About this exercise: The required output is every record, reproduced exactly.

Data shown:

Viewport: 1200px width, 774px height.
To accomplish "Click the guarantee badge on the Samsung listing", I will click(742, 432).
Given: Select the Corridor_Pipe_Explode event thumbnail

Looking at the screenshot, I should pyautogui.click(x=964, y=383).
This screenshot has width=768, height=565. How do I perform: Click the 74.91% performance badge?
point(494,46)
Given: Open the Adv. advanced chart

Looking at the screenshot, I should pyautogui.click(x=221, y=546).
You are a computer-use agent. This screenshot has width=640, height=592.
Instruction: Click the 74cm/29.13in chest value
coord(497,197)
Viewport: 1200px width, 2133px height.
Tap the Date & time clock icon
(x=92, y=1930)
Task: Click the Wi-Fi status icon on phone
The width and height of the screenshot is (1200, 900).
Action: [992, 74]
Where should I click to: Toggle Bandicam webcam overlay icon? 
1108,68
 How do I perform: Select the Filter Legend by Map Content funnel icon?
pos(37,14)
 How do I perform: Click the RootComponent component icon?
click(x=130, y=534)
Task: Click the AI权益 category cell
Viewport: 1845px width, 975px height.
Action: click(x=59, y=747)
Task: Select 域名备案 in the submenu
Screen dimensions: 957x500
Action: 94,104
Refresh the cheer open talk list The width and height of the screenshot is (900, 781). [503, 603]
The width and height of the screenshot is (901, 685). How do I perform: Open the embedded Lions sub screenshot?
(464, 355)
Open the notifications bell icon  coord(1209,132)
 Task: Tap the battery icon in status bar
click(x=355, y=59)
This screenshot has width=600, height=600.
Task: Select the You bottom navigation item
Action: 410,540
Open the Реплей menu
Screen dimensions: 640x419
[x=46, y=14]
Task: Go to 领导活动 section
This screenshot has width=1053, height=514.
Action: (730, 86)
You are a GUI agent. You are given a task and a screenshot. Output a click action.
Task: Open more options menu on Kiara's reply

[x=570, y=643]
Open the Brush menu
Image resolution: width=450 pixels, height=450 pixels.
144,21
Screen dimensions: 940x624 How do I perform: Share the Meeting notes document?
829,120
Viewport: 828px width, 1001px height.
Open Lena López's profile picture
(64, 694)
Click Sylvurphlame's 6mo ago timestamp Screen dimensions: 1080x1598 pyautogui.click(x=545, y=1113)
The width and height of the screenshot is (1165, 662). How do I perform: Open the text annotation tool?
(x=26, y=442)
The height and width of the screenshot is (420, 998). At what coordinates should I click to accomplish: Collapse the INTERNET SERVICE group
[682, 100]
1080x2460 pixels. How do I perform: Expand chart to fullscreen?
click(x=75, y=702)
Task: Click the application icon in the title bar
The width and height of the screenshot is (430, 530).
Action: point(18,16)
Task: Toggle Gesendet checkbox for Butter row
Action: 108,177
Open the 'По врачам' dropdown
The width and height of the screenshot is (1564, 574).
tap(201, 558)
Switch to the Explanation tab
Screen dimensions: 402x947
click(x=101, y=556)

Result of this exercise:
Viewport: 1200px width, 774px height.
To accomplish "Click the guarantee badge on the Samsung listing", I will click(742, 432).
Given: Select the Corridor_Pipe_Explode event thumbnail

Looking at the screenshot, I should pyautogui.click(x=964, y=383).
This screenshot has width=768, height=565. How do I perform: Click the 74.91% performance badge?
point(494,46)
Given: Open the Adv. advanced chart

Looking at the screenshot, I should pyautogui.click(x=221, y=546).
You are a computer-use agent. This screenshot has width=640, height=592.
Instruction: Click the 74cm/29.13in chest value
coord(497,197)
Viewport: 1200px width, 2133px height.
Tap the Date & time clock icon
(x=92, y=1930)
Task: Click the Wi-Fi status icon on phone
The width and height of the screenshot is (1200, 900).
Action: [992, 74]
Where should I click to: Toggle Bandicam webcam overlay icon? 
1108,68
 How do I perform: Select the Filter Legend by Map Content funnel icon?
pos(37,14)
 How do I perform: Click the RootComponent component icon?
click(x=130, y=534)
Task: Click the AI权益 category cell
Viewport: 1845px width, 975px height.
Action: click(x=59, y=747)
Task: Select 域名备案 in the submenu
Screen dimensions: 957x500
Action: 94,104
Refresh the cheer open talk list The width and height of the screenshot is (900, 781). [503, 603]
The width and height of the screenshot is (901, 685). How do I perform: Open the embedded Lions sub screenshot?
(464, 355)
Open the notifications bell icon  coord(1209,132)
 Task: Tap the battery icon in status bar
click(x=355, y=59)
This screenshot has width=600, height=600.
Task: Select the You bottom navigation item
Action: 410,540
Open the Реплей menu
Screen dimensions: 640x419
[x=46, y=14]
Task: Go to 领导活动 section
This screenshot has width=1053, height=514.
Action: (730, 86)
You are a GUI agent. You are given a task and a screenshot. Output a click action.
Task: Open more options menu on Kiara's reply

[x=570, y=643]
Open the Brush menu
Image resolution: width=450 pixels, height=450 pixels.
144,21
Screen dimensions: 940x624 How do I perform: Share the Meeting notes document?
829,120
Viewport: 828px width, 1001px height.
Open Lena López's profile picture
(64, 694)
Click Sylvurphlame's 6mo ago timestamp Screen dimensions: 1080x1598 pyautogui.click(x=545, y=1113)
The width and height of the screenshot is (1165, 662). How do I perform: Open the text annotation tool?
(x=26, y=442)
The height and width of the screenshot is (420, 998). At what coordinates should I click to accomplish: Collapse the INTERNET SERVICE group
[682, 100]
1080x2460 pixels. How do I perform: Expand chart to fullscreen?
click(x=75, y=702)
Task: Click the application icon in the title bar
The width and height of the screenshot is (430, 530).
Action: point(18,16)
Task: Toggle Gesendet checkbox for Butter row
Action: 108,177
Open the 'По врачам' dropdown
The width and height of the screenshot is (1564, 574).
tap(201, 558)
Switch to the Explanation tab
Screen dimensions: 402x947
click(x=101, y=556)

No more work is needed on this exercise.